- Items -
+++++
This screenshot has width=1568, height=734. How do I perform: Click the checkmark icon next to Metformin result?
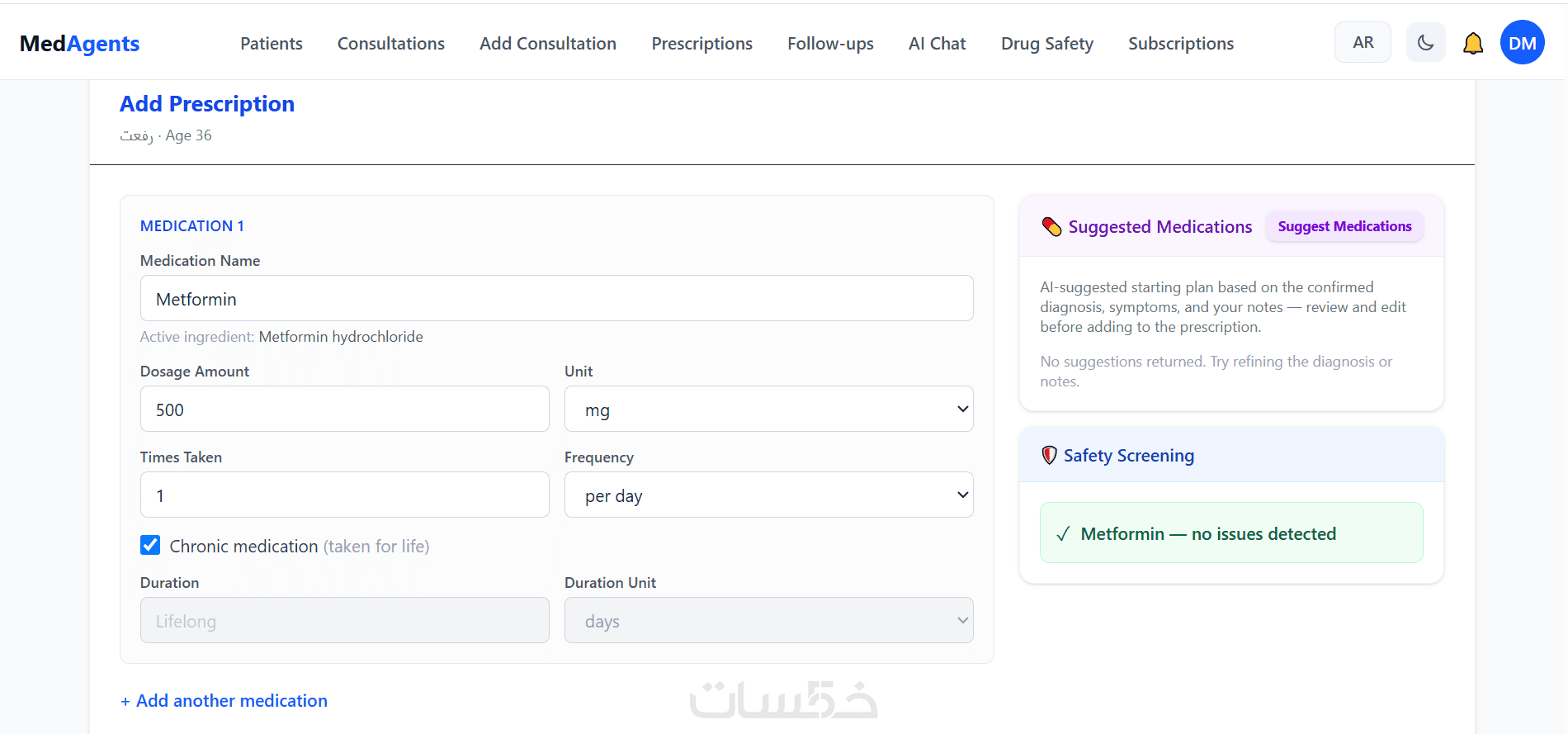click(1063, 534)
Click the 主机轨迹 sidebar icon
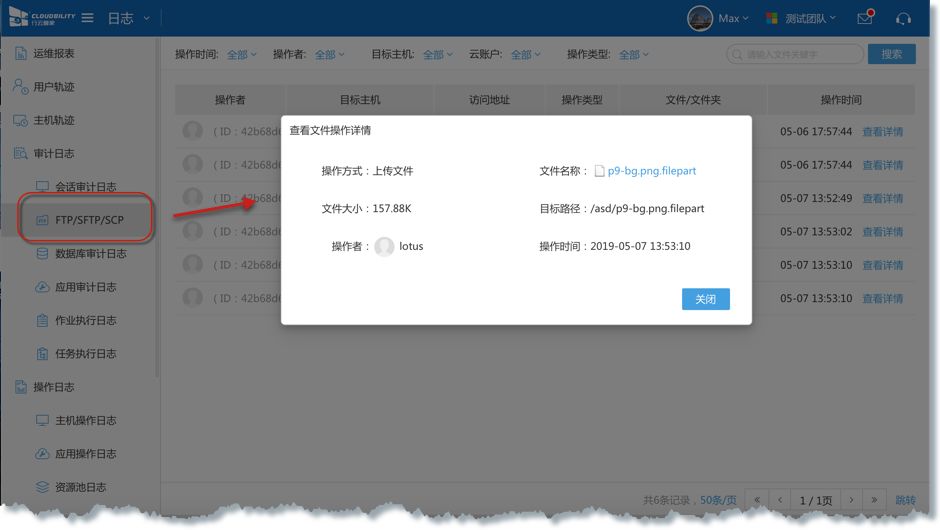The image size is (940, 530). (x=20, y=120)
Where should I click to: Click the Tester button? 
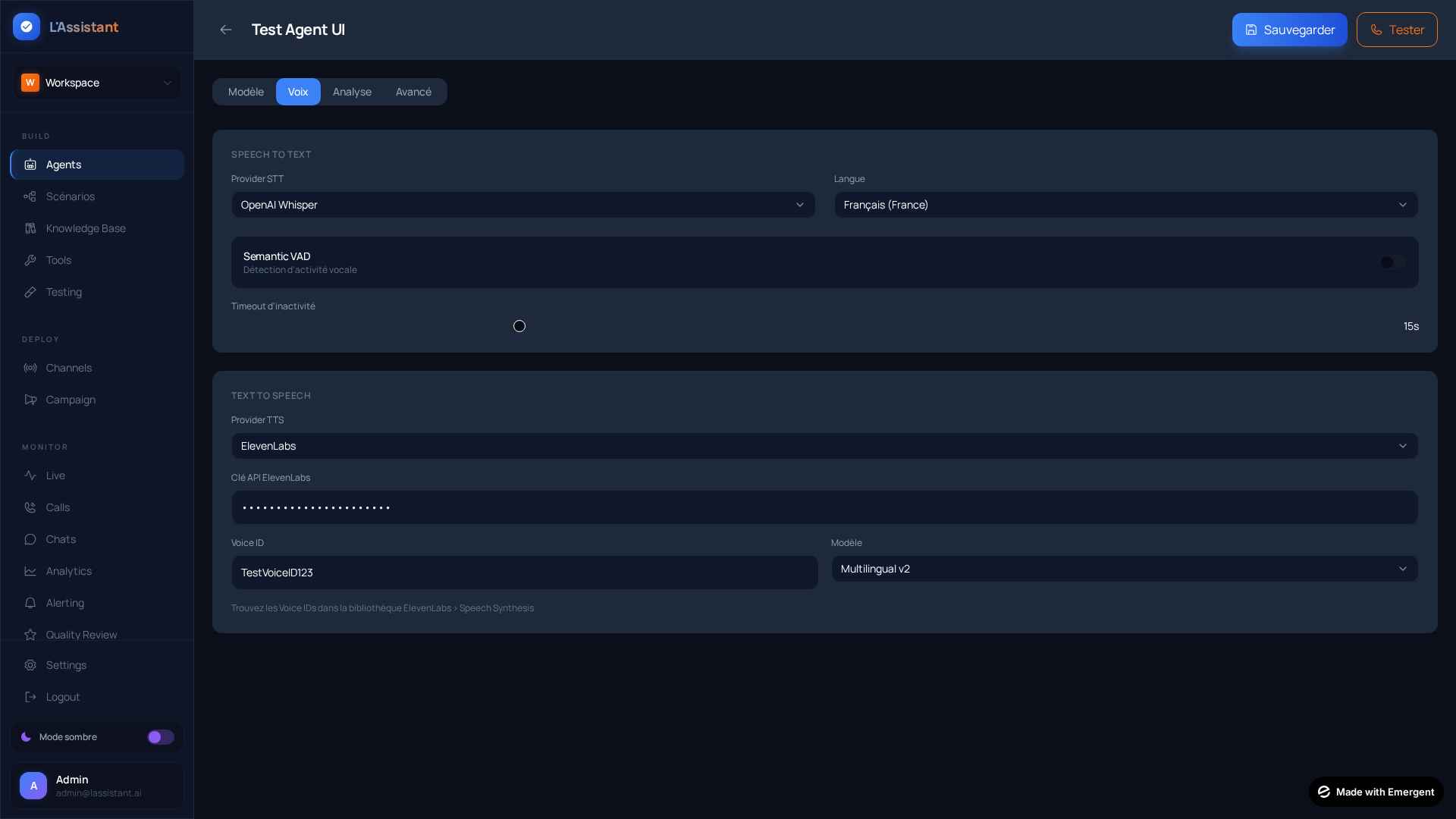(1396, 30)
+++++
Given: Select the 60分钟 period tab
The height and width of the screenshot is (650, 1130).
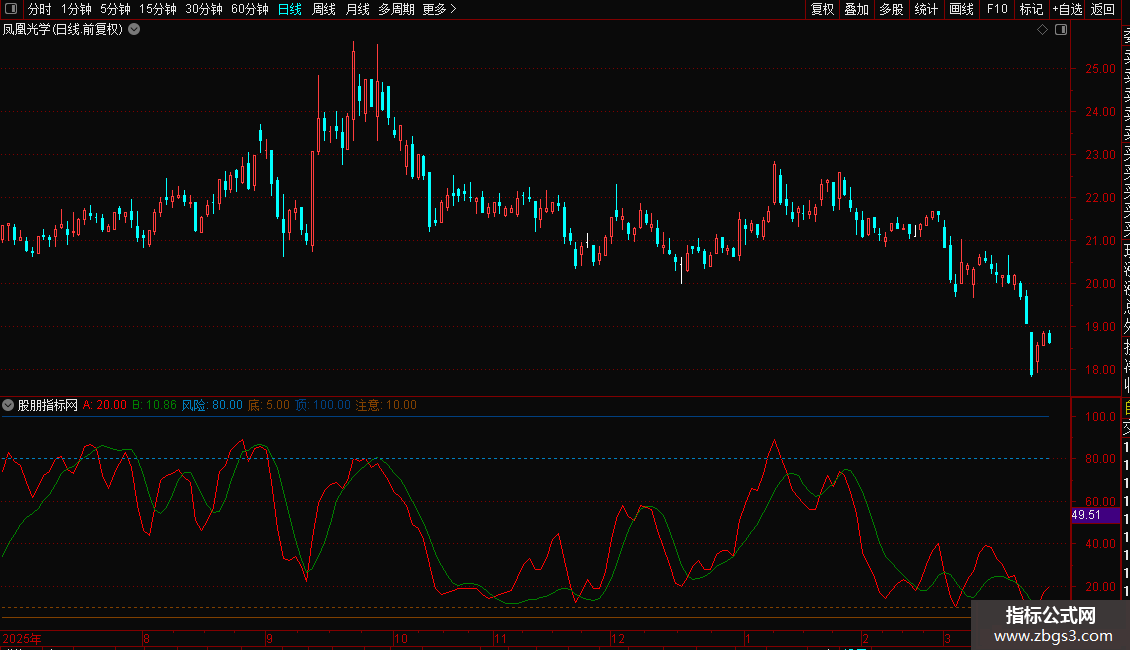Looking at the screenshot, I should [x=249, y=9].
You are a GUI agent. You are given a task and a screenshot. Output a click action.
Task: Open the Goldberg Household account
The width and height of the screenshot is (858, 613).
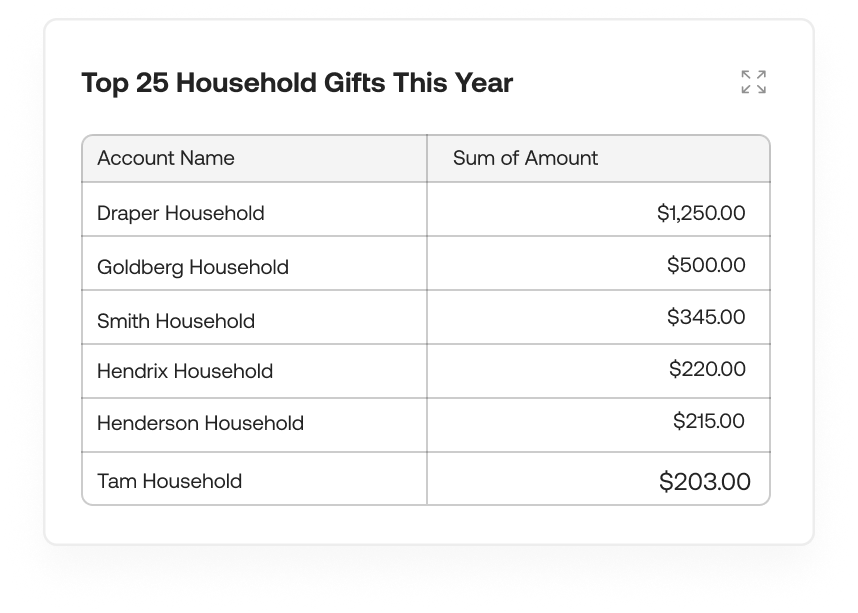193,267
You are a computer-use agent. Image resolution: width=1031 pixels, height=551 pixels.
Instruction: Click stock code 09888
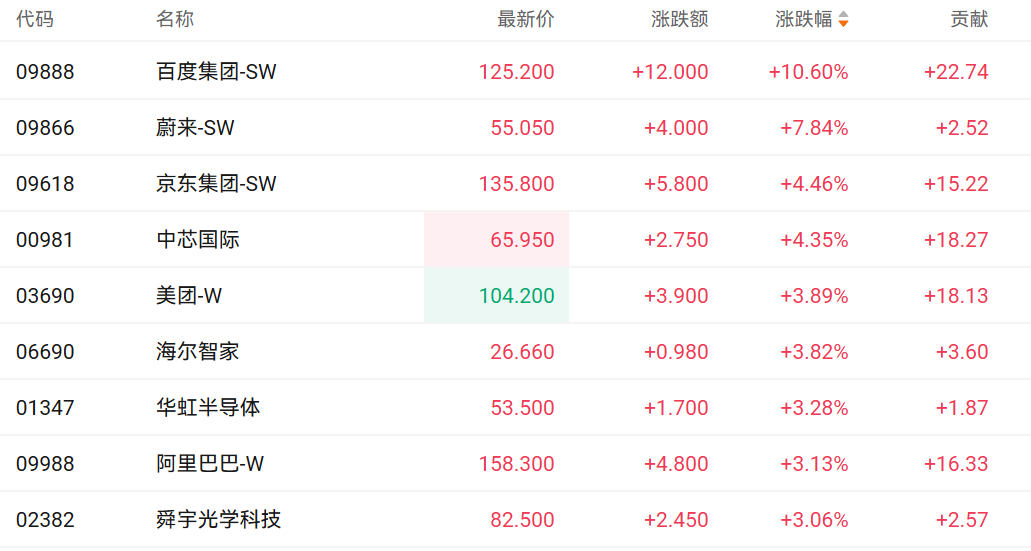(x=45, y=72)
+++++
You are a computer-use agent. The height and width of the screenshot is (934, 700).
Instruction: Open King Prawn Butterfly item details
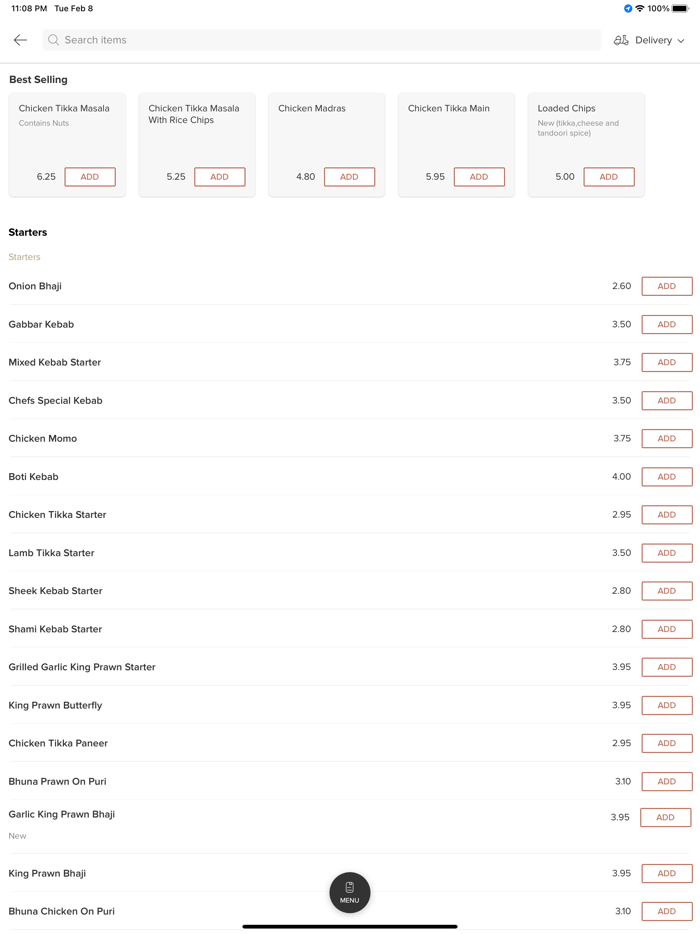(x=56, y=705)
+++++
- Task details -
In the records starting at the line containing "You are a computer-use agent. The" and ending at the line containing "(x=56, y=705)", switch "computer-use agent" to "GUI agent" and give those lines again, otherwise unchanged and without the pictures.

- Solved problem -
You are a GUI agent. The height and width of the screenshot is (934, 700).
Instruction: Open King Prawn Butterfly item details
(x=56, y=705)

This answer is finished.